Step 5: Test it Out!

Activate your new packages in the session:


> require(tensorflow)
> require(reticulate)
> require(keras)
 

Let’s now test as we did before!

> require(kerasformula)
> require(ggplot2)

> out = kms(mpg ~ ., mtcars)   # use X11 to see epoch-by-epoch progress
> plot(out$history)

I’ll spare you the redundant picture! It looks the same.

The Next Time

The next time around, since you have everything installed, you mostly need to load things again. You can have a small script to do that. You would run this on an interactive node.

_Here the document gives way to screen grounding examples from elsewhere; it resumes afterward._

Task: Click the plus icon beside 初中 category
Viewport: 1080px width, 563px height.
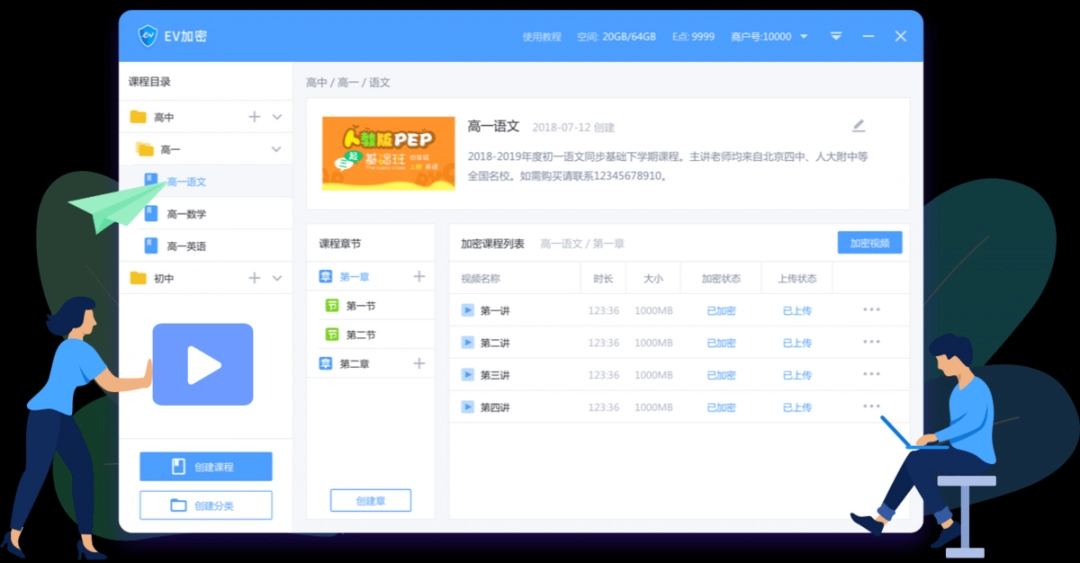Action: (254, 278)
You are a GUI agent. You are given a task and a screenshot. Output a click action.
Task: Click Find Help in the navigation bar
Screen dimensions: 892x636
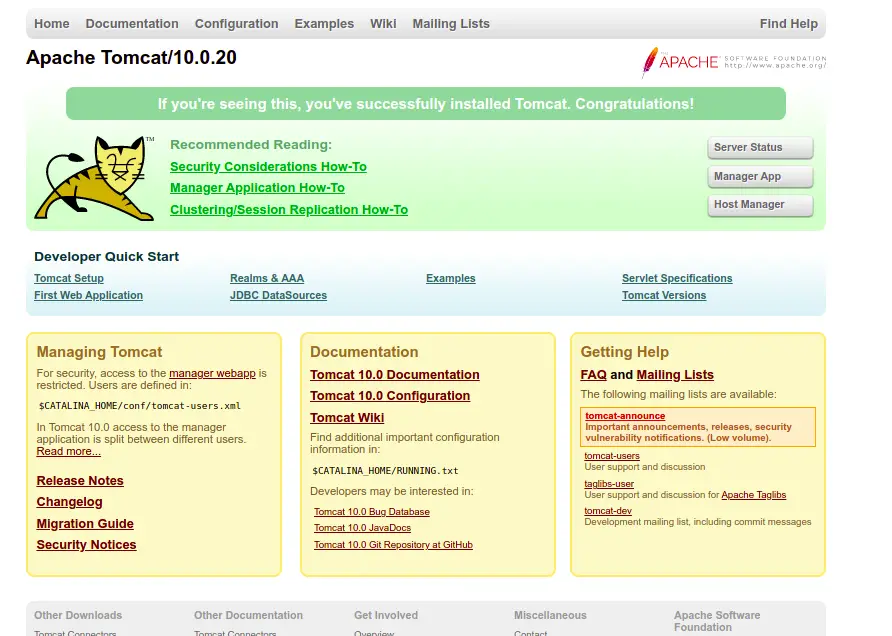pyautogui.click(x=788, y=24)
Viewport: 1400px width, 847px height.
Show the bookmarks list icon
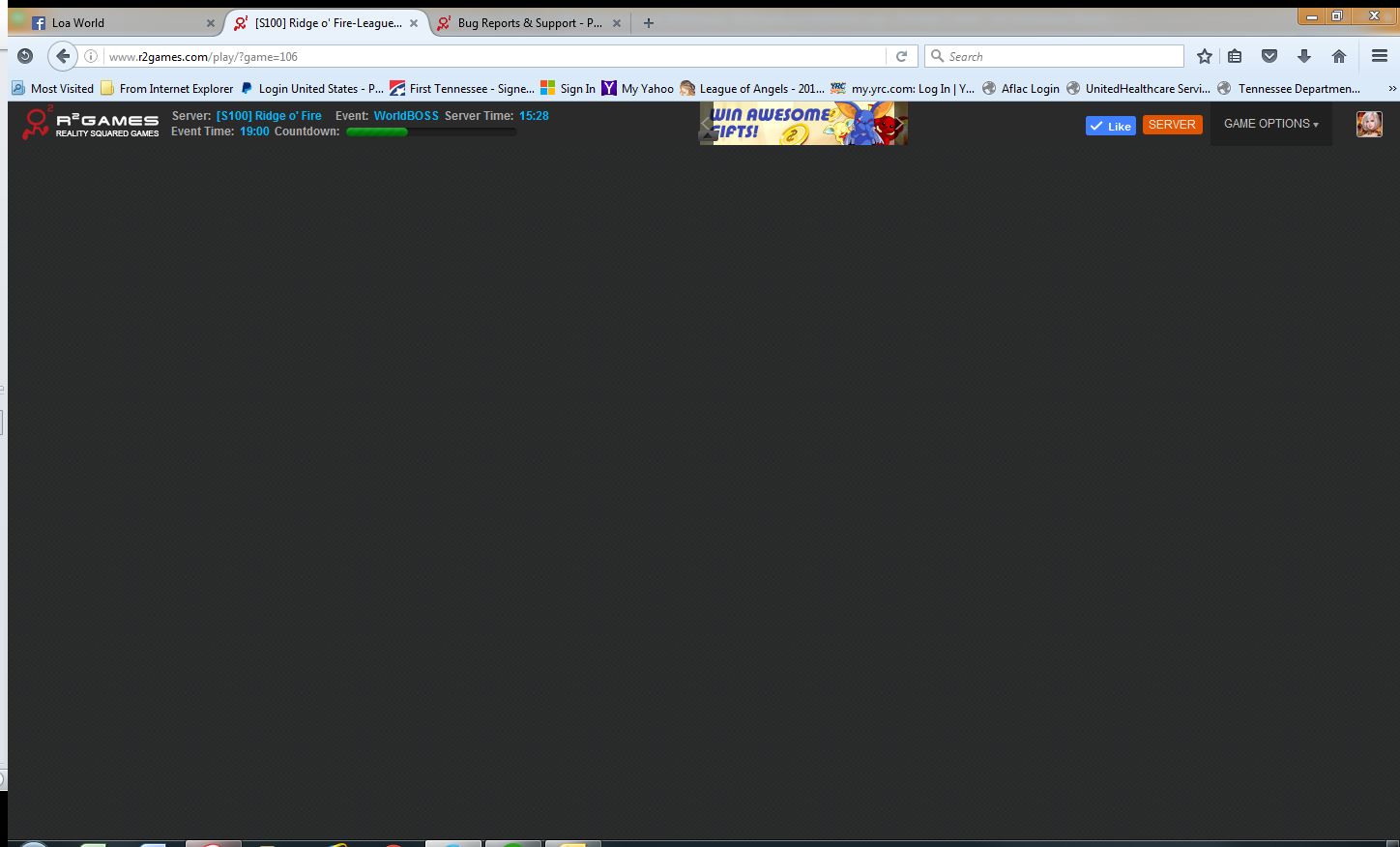point(1235,56)
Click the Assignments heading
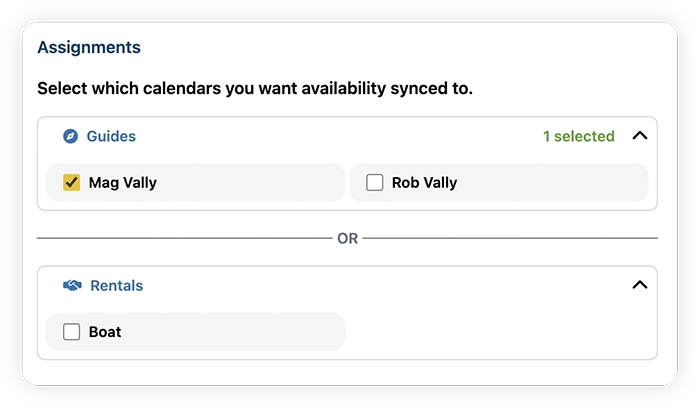Viewport: 700px width, 408px height. 89,47
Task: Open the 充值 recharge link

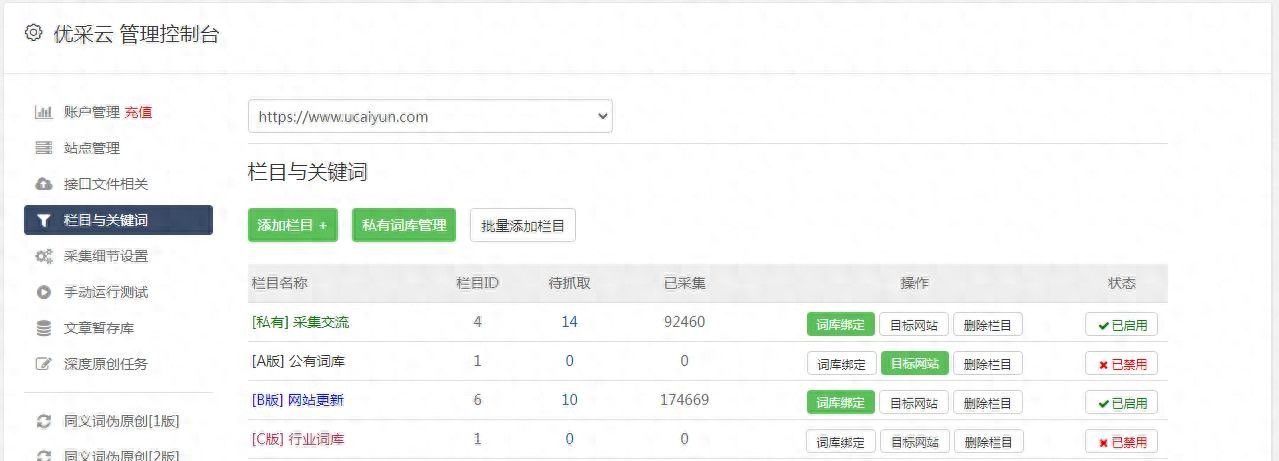Action: pyautogui.click(x=139, y=112)
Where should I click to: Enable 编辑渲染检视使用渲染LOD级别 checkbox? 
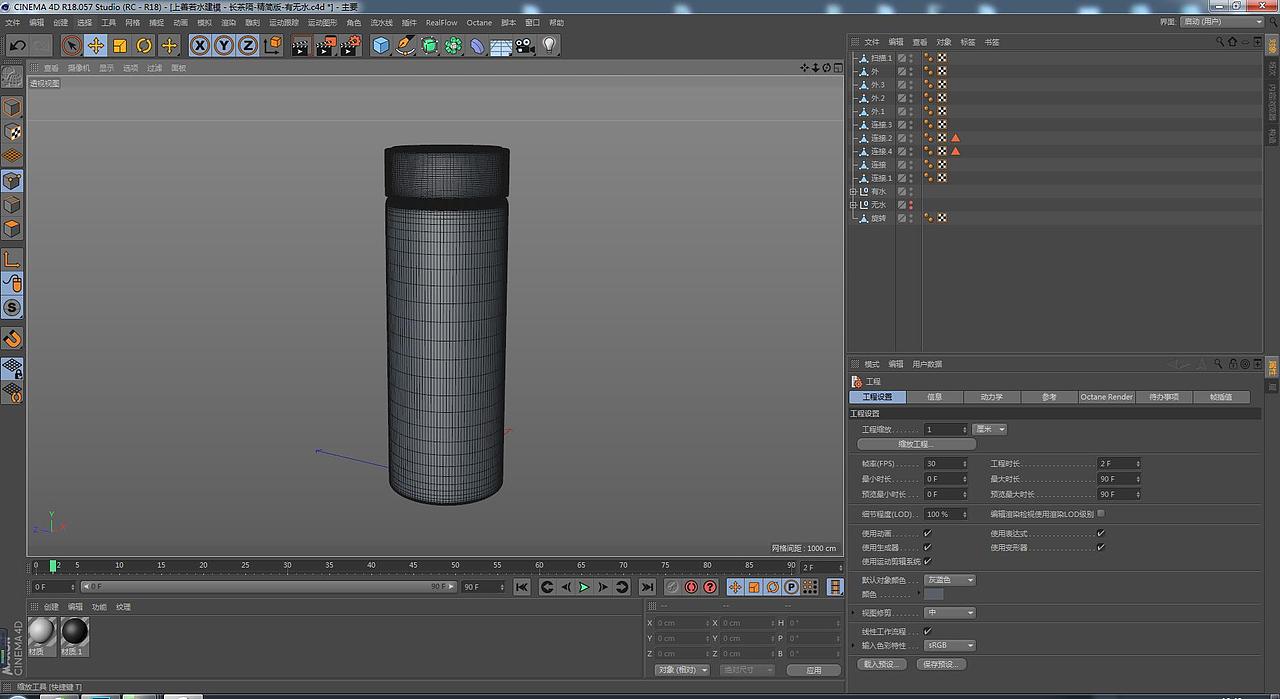(x=1101, y=514)
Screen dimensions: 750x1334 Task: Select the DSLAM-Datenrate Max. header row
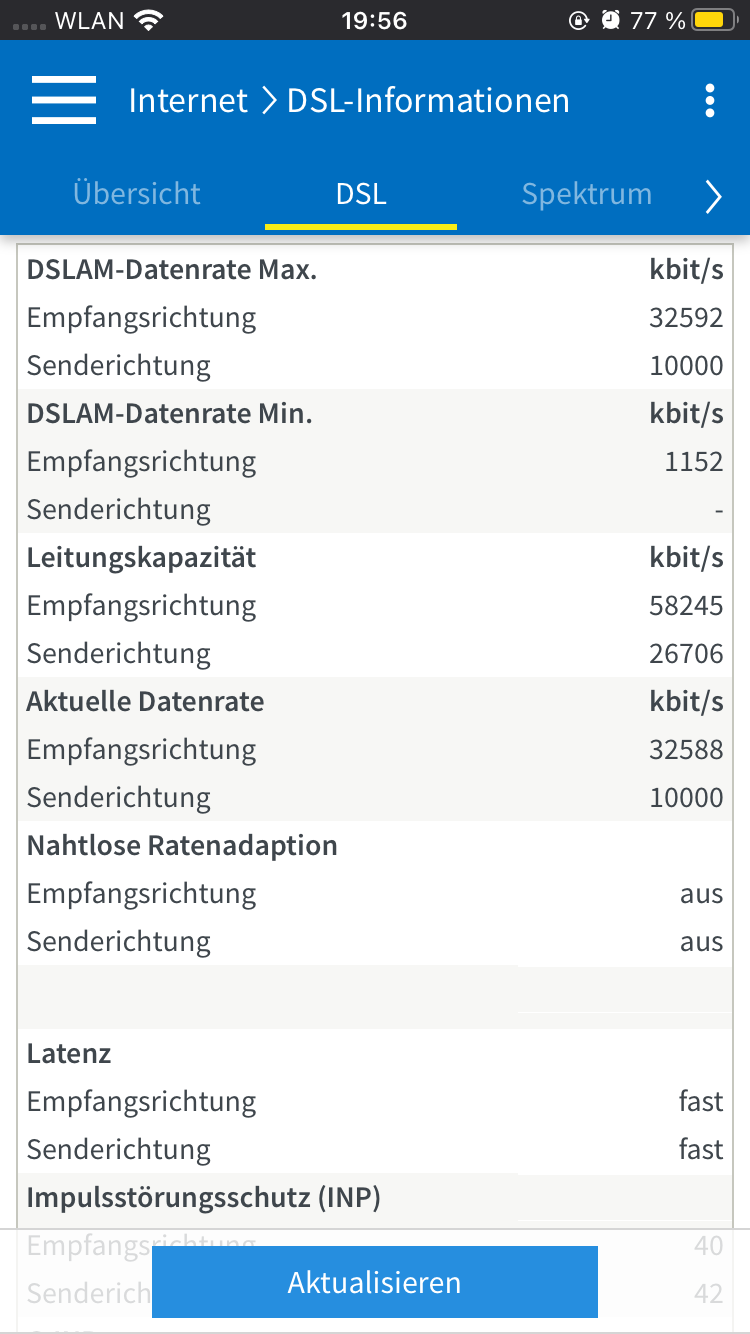coord(375,270)
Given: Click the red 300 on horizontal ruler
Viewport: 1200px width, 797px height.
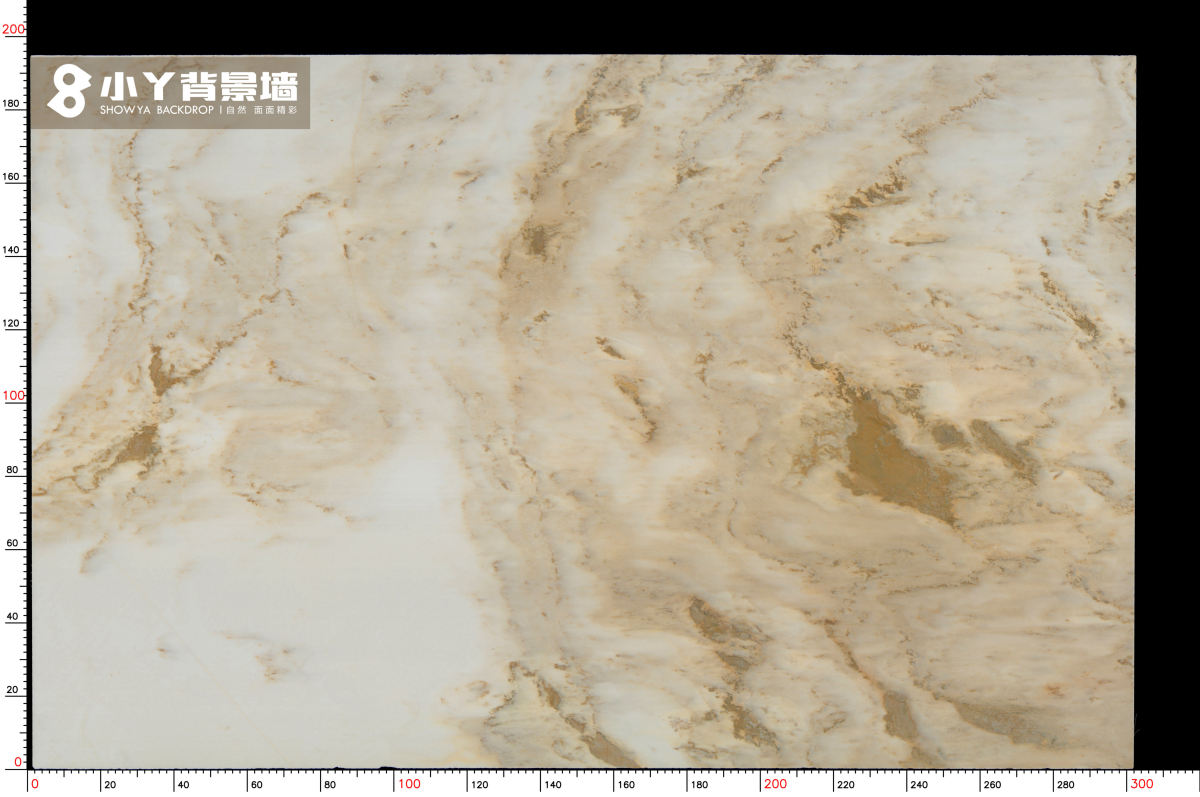Looking at the screenshot, I should (1141, 784).
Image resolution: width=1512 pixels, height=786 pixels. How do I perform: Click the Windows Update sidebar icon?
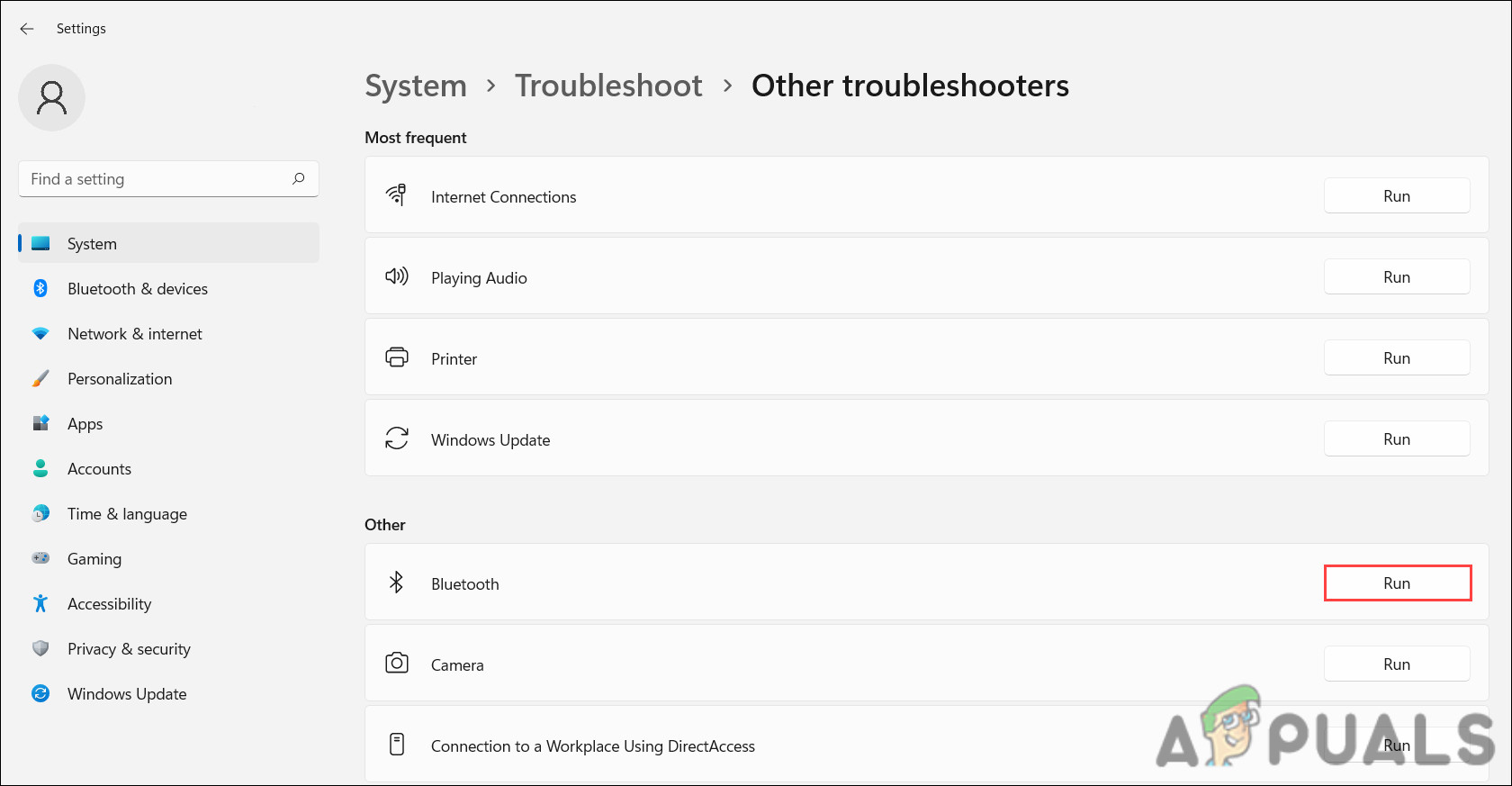pyautogui.click(x=40, y=693)
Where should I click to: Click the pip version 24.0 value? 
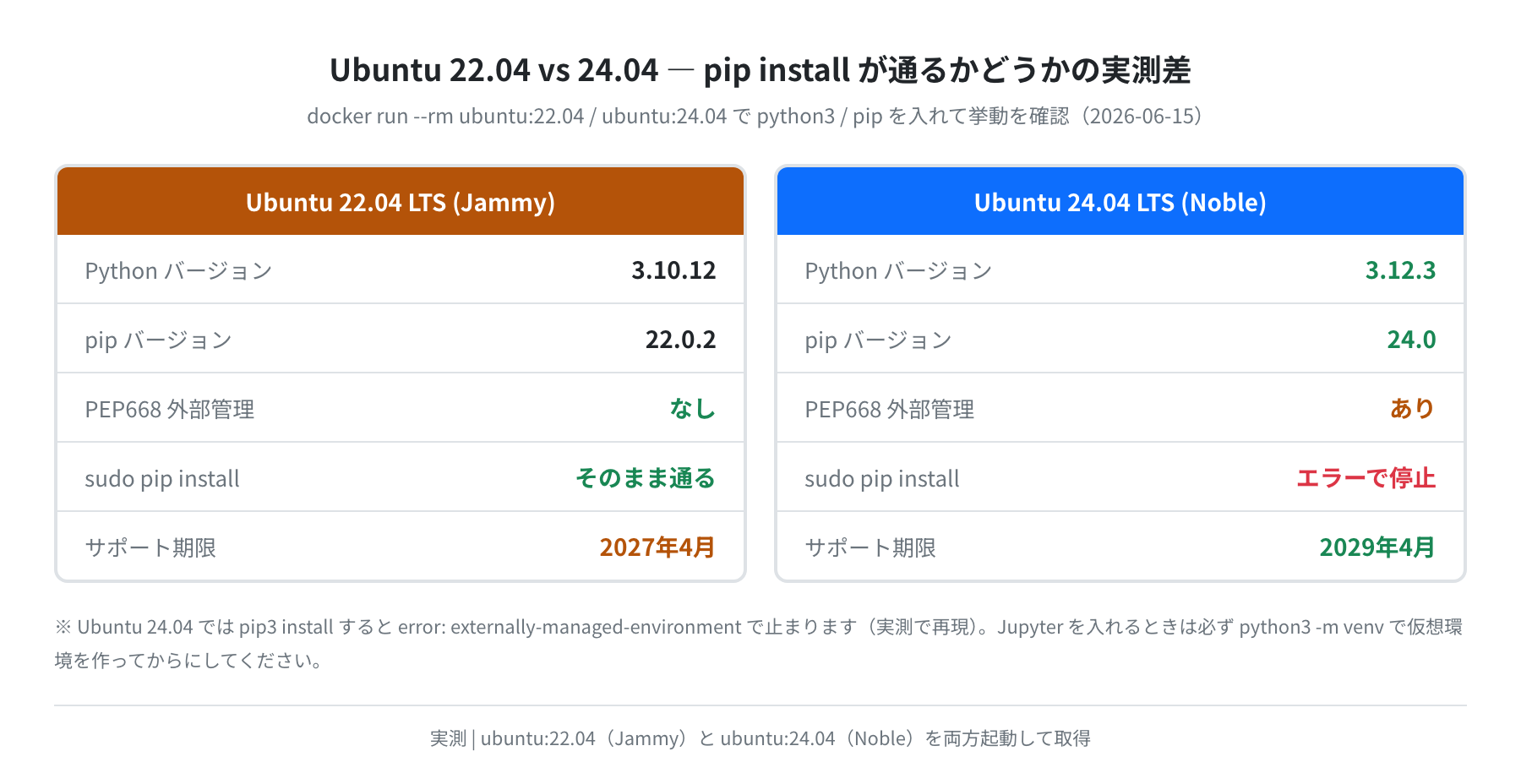1411,340

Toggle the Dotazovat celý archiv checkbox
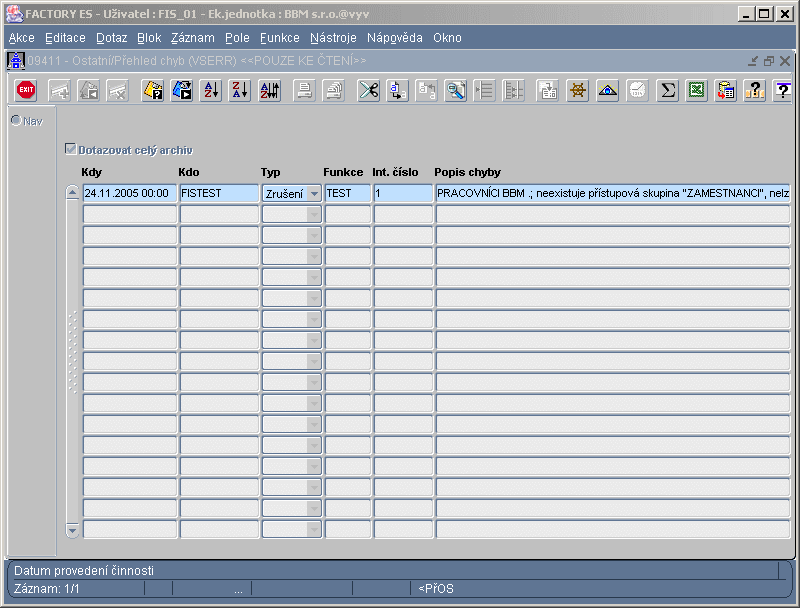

$ srun -p gpu --gres gpu:1 --x11 --pty bash

#!/bin/bash
module load py-tensorflow
module load R/3.4.0
module load openblas/0.2.19
exec R

# And then interact with keras

I hope that you can see the huge benefit of using a container here. With the container, you can go to a cluster anywhere that has Singularity installed, and be up and running just in the amount of time it takes to pull the container. The native method, although using modules, is fragile because of the huge number of dependencies. You very likely will log in at some future date, and it won’t reproduce, and you may not know why. A colleage on a different resource also can’t easily reproduce your software. As a strong example, just in deriving this native tutorial it took me over a few days to get working based on the notes from my colleague primarily because of subtle differences in modules and libraries that were loaded. Save your future self the time and figure out your software base once, put it in a container, and be done!